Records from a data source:
__________________________________________________
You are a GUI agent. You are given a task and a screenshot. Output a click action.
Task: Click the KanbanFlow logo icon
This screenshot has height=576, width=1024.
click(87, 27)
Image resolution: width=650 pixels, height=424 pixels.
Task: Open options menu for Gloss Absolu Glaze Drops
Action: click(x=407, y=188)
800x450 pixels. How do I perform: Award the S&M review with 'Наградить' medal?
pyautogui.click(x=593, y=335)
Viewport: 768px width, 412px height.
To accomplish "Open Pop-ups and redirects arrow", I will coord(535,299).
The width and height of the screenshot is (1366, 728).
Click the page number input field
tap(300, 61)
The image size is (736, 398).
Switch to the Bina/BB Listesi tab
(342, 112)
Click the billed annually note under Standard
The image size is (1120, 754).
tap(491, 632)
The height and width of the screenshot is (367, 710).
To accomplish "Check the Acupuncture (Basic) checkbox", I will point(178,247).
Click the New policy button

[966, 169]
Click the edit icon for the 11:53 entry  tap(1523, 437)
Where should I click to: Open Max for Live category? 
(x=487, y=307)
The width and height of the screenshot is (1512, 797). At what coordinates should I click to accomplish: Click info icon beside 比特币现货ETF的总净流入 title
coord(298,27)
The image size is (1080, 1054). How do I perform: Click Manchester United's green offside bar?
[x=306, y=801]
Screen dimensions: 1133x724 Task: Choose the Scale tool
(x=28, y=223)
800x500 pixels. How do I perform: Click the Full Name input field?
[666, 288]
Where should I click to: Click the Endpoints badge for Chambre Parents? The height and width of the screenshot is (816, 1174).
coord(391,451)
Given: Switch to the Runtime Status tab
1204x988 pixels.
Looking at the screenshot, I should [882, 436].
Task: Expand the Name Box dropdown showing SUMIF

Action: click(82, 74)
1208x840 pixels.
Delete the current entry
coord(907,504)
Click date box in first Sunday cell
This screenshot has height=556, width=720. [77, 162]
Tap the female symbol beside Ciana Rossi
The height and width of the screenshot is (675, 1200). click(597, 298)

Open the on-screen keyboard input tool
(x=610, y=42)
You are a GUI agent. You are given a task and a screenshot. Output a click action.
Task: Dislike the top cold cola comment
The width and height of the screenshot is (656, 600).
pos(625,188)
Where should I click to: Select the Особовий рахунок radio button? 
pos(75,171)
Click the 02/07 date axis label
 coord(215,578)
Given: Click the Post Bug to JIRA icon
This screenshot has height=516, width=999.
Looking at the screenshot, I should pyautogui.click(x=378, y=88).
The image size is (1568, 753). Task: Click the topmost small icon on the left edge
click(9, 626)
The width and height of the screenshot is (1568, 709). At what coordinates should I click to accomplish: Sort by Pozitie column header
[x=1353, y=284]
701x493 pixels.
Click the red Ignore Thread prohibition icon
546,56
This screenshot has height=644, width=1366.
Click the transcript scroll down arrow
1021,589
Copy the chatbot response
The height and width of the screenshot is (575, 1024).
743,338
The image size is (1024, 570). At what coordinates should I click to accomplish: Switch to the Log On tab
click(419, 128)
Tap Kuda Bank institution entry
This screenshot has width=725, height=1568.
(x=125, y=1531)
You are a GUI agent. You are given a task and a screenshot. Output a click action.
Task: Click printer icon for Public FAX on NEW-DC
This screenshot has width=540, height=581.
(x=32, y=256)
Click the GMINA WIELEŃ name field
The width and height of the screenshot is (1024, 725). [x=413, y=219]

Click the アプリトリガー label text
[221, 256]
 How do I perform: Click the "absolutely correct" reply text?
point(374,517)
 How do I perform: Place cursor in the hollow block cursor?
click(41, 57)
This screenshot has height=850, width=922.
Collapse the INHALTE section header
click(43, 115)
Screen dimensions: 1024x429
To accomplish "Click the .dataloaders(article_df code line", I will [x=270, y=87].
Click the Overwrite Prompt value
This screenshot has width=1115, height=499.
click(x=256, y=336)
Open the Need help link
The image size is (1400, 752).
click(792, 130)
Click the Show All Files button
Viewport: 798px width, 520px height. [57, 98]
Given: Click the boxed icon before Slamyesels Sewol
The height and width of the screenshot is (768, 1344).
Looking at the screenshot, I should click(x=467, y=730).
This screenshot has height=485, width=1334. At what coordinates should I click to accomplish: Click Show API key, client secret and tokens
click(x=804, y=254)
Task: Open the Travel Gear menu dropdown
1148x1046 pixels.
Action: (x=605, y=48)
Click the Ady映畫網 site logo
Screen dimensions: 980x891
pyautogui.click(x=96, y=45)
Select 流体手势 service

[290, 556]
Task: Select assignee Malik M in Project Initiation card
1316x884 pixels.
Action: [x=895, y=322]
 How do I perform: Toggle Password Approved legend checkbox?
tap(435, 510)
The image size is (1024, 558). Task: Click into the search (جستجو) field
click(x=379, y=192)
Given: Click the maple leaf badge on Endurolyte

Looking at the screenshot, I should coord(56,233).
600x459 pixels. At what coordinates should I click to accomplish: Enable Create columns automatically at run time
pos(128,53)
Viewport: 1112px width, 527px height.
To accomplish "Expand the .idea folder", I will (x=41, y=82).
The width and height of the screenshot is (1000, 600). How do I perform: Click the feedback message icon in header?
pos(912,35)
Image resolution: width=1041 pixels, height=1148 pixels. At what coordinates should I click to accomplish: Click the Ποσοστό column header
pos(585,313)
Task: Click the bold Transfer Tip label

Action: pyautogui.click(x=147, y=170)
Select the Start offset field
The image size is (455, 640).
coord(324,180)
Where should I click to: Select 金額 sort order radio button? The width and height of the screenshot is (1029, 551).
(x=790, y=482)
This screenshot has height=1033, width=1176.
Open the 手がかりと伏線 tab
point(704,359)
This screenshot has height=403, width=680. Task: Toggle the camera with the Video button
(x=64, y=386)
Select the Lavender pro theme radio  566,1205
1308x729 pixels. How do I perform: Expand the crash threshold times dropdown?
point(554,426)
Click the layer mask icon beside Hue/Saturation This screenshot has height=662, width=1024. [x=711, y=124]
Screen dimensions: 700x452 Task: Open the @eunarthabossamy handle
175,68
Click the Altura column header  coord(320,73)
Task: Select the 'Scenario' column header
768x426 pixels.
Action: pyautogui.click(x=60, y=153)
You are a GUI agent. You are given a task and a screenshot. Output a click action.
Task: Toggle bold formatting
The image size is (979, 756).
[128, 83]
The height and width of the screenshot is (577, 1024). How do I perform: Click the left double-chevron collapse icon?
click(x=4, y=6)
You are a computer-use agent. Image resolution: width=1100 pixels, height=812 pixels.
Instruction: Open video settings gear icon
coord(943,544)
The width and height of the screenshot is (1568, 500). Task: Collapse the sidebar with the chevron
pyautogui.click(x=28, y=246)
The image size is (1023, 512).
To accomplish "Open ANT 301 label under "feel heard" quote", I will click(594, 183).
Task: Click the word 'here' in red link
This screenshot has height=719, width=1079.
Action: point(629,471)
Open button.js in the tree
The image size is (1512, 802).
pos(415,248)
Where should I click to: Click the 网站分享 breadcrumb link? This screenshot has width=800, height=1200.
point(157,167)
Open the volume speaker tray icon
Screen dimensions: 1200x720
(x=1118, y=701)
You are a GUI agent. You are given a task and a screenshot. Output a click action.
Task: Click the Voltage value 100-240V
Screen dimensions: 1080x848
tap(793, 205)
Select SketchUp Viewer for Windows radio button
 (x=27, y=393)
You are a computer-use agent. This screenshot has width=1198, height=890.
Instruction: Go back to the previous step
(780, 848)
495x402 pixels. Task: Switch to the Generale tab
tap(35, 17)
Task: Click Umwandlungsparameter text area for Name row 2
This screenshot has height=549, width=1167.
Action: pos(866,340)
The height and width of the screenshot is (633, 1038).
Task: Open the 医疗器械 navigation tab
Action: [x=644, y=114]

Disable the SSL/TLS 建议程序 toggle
__________________________________________________
→ **Work instruction**
Reproduce the records above word for word.

→ **Solution to the problem**
You are a GUI agent. You are given a task and a screenshot. Output a click action.
Task: Click the KanbanFlow logo icon
This screenshot has height=576, width=1024.
click(87, 27)
Image resolution: width=650 pixels, height=424 pixels.
Task: Open options menu for Gloss Absolu Glaze Drops
Action: click(x=407, y=188)
800x450 pixels. How do I perform: Award the S&M review with 'Наградить' medal?
pyautogui.click(x=593, y=335)
Viewport: 768px width, 412px height.
To accomplish "Open Pop-ups and redirects arrow", I will coord(535,299).
The width and height of the screenshot is (1366, 728).
Click the page number input field
tap(300, 61)
The image size is (736, 398).
Switch to the Bina/BB Listesi tab
(342, 112)
Click the billed annually note under Standard
The image size is (1120, 754).
tap(491, 632)
The height and width of the screenshot is (367, 710).
To accomplish "Check the Acupuncture (Basic) checkbox", I will point(178,247).
Click the New policy button

[966, 169]
Click the edit icon for the 11:53 entry  tap(1523, 437)
Where should I click to: Open Max for Live category? 
(x=487, y=307)
The width and height of the screenshot is (1512, 797). At what coordinates should I click to accomplish: Click info icon beside 比特币现货ETF的总净流入 title
coord(298,27)
The image size is (1080, 1054). How do I perform: Click Manchester United's green offside bar?
[x=306, y=801]
Screen dimensions: 1133x724 Task: Choose the Scale tool
(x=28, y=223)
800x500 pixels. How do I perform: Click the Full Name input field?
[666, 288]
Where should I click to: Click the Endpoints badge for Chambre Parents? The height and width of the screenshot is (816, 1174).
coord(391,451)
Given: Switch to the Runtime Status tab
1204x988 pixels.
Looking at the screenshot, I should [882, 436].
Task: Expand the Name Box dropdown showing SUMIF

Action: click(82, 74)
1208x840 pixels.
Delete the current entry
coord(907,504)
Click date box in first Sunday cell
This screenshot has height=556, width=720. [77, 162]
Tap the female symbol beside Ciana Rossi
The height and width of the screenshot is (675, 1200). click(597, 298)

Open the on-screen keyboard input tool
(x=610, y=42)
You are a GUI agent. You are given a task and a screenshot. Output a click action.
Task: Dislike the top cold cola comment
The width and height of the screenshot is (656, 600).
pos(625,188)
Where should I click to: Select the Особовий рахунок radio button? 
pos(75,171)
Click the 02/07 date axis label
 coord(215,578)
Given: Click the Post Bug to JIRA icon
This screenshot has height=516, width=999.
Looking at the screenshot, I should pyautogui.click(x=378, y=88).
The image size is (1568, 753). Task: Click the topmost small icon on the left edge
click(9, 626)
The width and height of the screenshot is (1568, 709). At what coordinates should I click to accomplish: Sort by Pozitie column header
[x=1353, y=284]
701x493 pixels.
Click the red Ignore Thread prohibition icon
546,56
This screenshot has height=644, width=1366.
Click the transcript scroll down arrow
1021,589
Copy the chatbot response
The height and width of the screenshot is (575, 1024).
743,338
The image size is (1024, 570). At what coordinates should I click to accomplish: Switch to the Log On tab
click(419, 128)
Tap Kuda Bank institution entry
This screenshot has width=725, height=1568.
(x=125, y=1531)
You are a GUI agent. You are given a task and a screenshot. Output a click action.
Task: Click printer icon for Public FAX on NEW-DC
This screenshot has width=540, height=581.
(x=32, y=256)
Click the GMINA WIELEŃ name field
The width and height of the screenshot is (1024, 725). [x=413, y=219]

Click the アプリトリガー label text
[221, 256]
 How do I perform: Click the "absolutely correct" reply text?
point(374,517)
 How do I perform: Place cursor in the hollow block cursor?
click(41, 57)
This screenshot has height=850, width=922.
Collapse the INHALTE section header
click(43, 115)
Screen dimensions: 1024x429
To accomplish "Click the .dataloaders(article_df code line", I will [x=270, y=87].
Click the Overwrite Prompt value
This screenshot has width=1115, height=499.
click(x=256, y=336)
Open the Need help link
The image size is (1400, 752).
click(792, 130)
Click the Show All Files button
Viewport: 798px width, 520px height. [57, 98]
Given: Click the boxed icon before Slamyesels Sewol
The height and width of the screenshot is (768, 1344).
Looking at the screenshot, I should click(x=467, y=730).
This screenshot has height=485, width=1334. At what coordinates should I click to accomplish: Click Show API key, client secret and tokens
click(x=804, y=254)
Task: Open the Travel Gear menu dropdown
1148x1046 pixels.
Action: (x=605, y=48)
Click the Ady映畫網 site logo
Screen dimensions: 980x891
pyautogui.click(x=96, y=45)
Select 流体手势 service

[290, 556]
Task: Select assignee Malik M in Project Initiation card
1316x884 pixels.
Action: [x=895, y=322]
 How do I perform: Toggle Password Approved legend checkbox?
tap(435, 510)
The image size is (1024, 558). Task: Click into the search (جستجو) field
click(x=379, y=192)
Given: Click the maple leaf badge on Endurolyte

Looking at the screenshot, I should coord(56,233).
600x459 pixels. At what coordinates should I click to accomplish: Enable Create columns automatically at run time
pos(128,53)
Viewport: 1112px width, 527px height.
To accomplish "Expand the .idea folder", I will (x=41, y=82).
The width and height of the screenshot is (1000, 600). How do I perform: Click the feedback message icon in header?
pos(912,35)
Image resolution: width=1041 pixels, height=1148 pixels. At what coordinates should I click to accomplish: Click the Ποσοστό column header
pos(585,313)
Task: Click the bold Transfer Tip label

Action: pyautogui.click(x=147, y=170)
Select the Start offset field
The image size is (455, 640).
coord(324,180)
Where should I click to: Select 金額 sort order radio button? The width and height of the screenshot is (1029, 551).
(x=790, y=482)
This screenshot has height=1033, width=1176.
Open the 手がかりと伏線 tab
point(704,359)
This screenshot has height=403, width=680. Task: Toggle the camera with the Video button
(x=64, y=386)
Select the Lavender pro theme radio  566,1205
1308x729 pixels. How do I perform: Expand the crash threshold times dropdown?
point(554,426)
Click the layer mask icon beside Hue/Saturation This screenshot has height=662, width=1024. [x=711, y=124]
Screen dimensions: 700x452 Task: Open the @eunarthabossamy handle
175,68
Click the Altura column header  coord(320,73)
Task: Select the 'Scenario' column header
768x426 pixels.
Action: pyautogui.click(x=60, y=153)
You are a GUI agent. You are given a task and a screenshot. Output a click action.
Task: Toggle bold formatting
The image size is (979, 756).
[128, 83]
The height and width of the screenshot is (577, 1024). How do I perform: Click the left double-chevron collapse icon?
click(x=4, y=6)
You are a computer-use agent. Image resolution: width=1100 pixels, height=812 pixels.
Instruction: Open video settings gear icon
coord(943,544)
The width and height of the screenshot is (1568, 500). Task: Collapse the sidebar with the chevron
pyautogui.click(x=28, y=246)
The image size is (1023, 512).
To accomplish "Open ANT 301 label under "feel heard" quote", I will click(594, 183).
Task: Click the word 'here' in red link
This screenshot has height=719, width=1079.
Action: point(629,471)
Open button.js in the tree
The image size is (1512, 802).
pos(415,248)
Where should I click to: Click the 网站分享 breadcrumb link? This screenshot has width=800, height=1200.
point(157,167)
Open the volume speaker tray icon
Screen dimensions: 1200x720
(x=1118, y=701)
You are a GUI agent. You are given a task and a screenshot. Output a click action.
Task: Click the Voltage value 100-240V
Screen dimensions: 1080x848
tap(793, 205)
Select SketchUp Viewer for Windows radio button
 (x=27, y=393)
You are a computer-use agent. This screenshot has width=1198, height=890.
Instruction: Go back to the previous step
(780, 848)
495x402 pixels. Task: Switch to the Generale tab
tap(35, 17)
Task: Click Umwandlungsparameter text area for Name row 2
This screenshot has height=549, width=1167.
Action: pos(866,340)
The height and width of the screenshot is (633, 1038).
Task: Open the 医疗器械 navigation tab
Action: [x=644, y=114]

Disable the SSL/TLS 建议程序 toggle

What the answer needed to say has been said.